* **TASK STATEMENT**: The reply must consist of the lines from the first line of the records through the line containing "The height and", copied exactly, with every picture omitted.

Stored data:
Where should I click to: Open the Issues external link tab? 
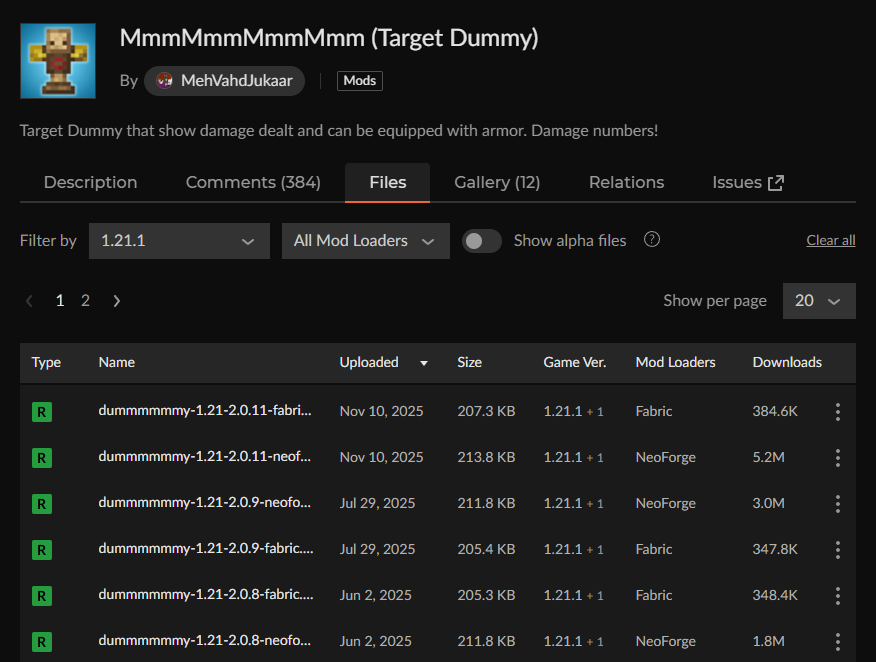pyautogui.click(x=747, y=182)
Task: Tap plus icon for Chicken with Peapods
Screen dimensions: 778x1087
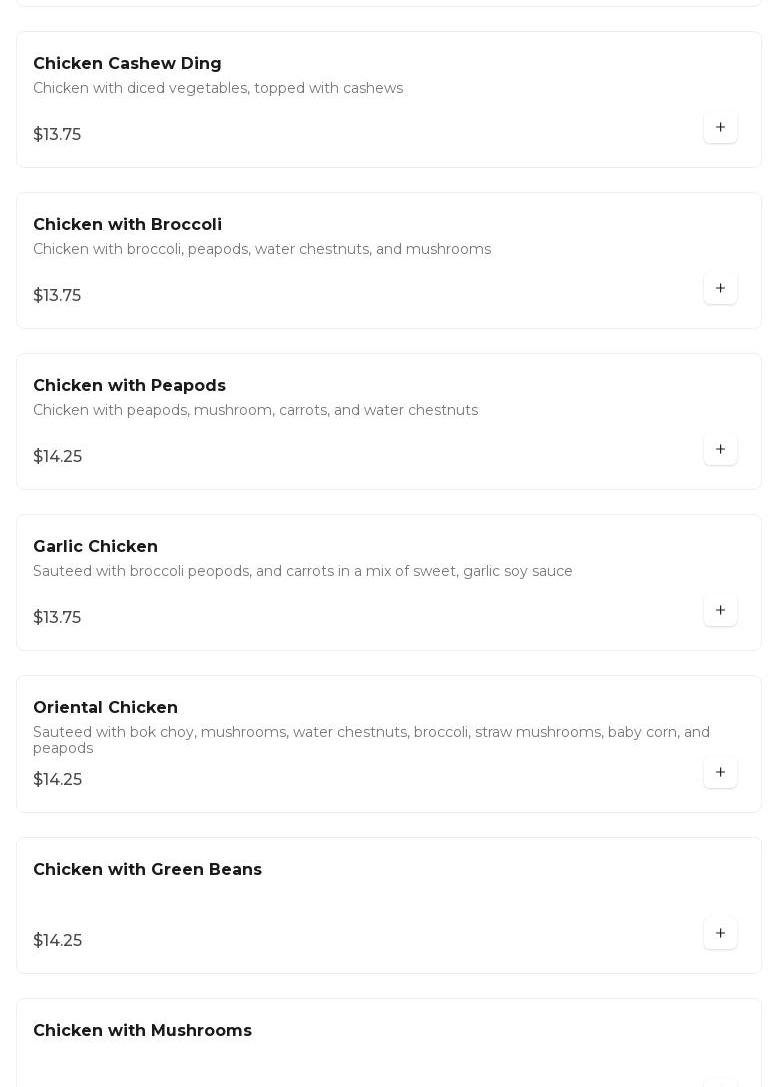Action: pos(720,449)
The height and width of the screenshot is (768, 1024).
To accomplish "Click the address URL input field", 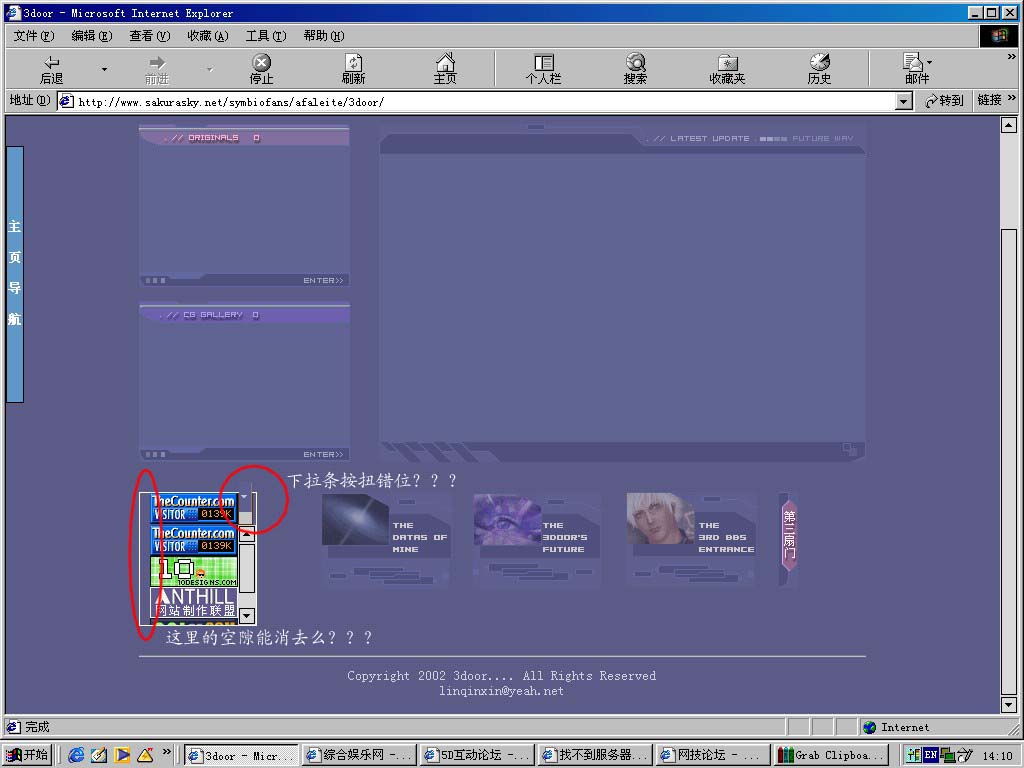I will (480, 101).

* **OUTPUT OF THE TASK**:
Where should I click to: Open the Issues external link tab? 
pyautogui.click(x=747, y=182)
Task: Tap plus icon for Chicken with Peapods
Screen dimensions: 778x1087
Action: pos(720,449)
The height and width of the screenshot is (768, 1024).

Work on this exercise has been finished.